(Beginning of DATA FOR THIS EXERCISE)
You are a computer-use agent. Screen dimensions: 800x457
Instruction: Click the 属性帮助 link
(End of DATA FOR THIS EXERCISE)
(Beginning of DATA FOR THIS EXERCISE)
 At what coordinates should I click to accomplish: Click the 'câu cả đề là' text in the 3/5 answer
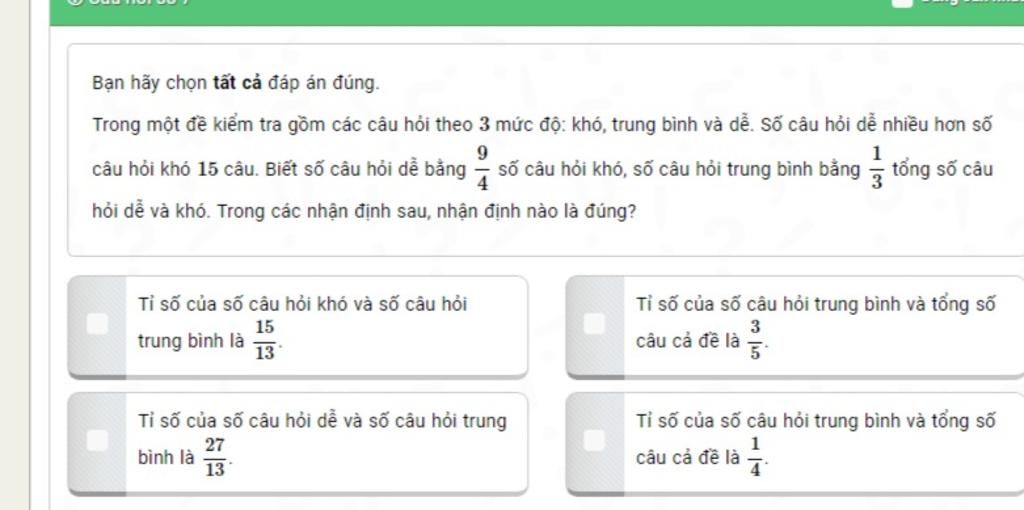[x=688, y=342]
(End of DATA FOR THIS EXERCISE)
(Beginning of DATA FOR THIS EXERCISE)
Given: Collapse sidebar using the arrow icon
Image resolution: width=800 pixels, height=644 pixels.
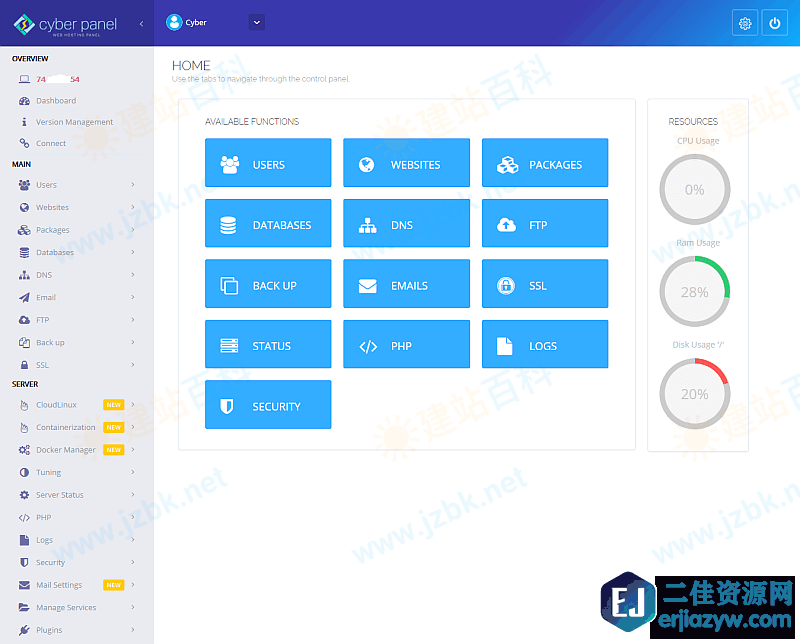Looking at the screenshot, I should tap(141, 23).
(End of DATA FOR THIS EXERCISE)
Would you output, from the records above, exactly the run of lines that starts at the line containing "You are a computer-use" and ends at the line containing "Instruction: Click the 属性帮助 link", and only that run?

## TASK SOLUTION
You are a computer-use agent. Screen dimensions: 800x457
Instruction: Click the 属性帮助 link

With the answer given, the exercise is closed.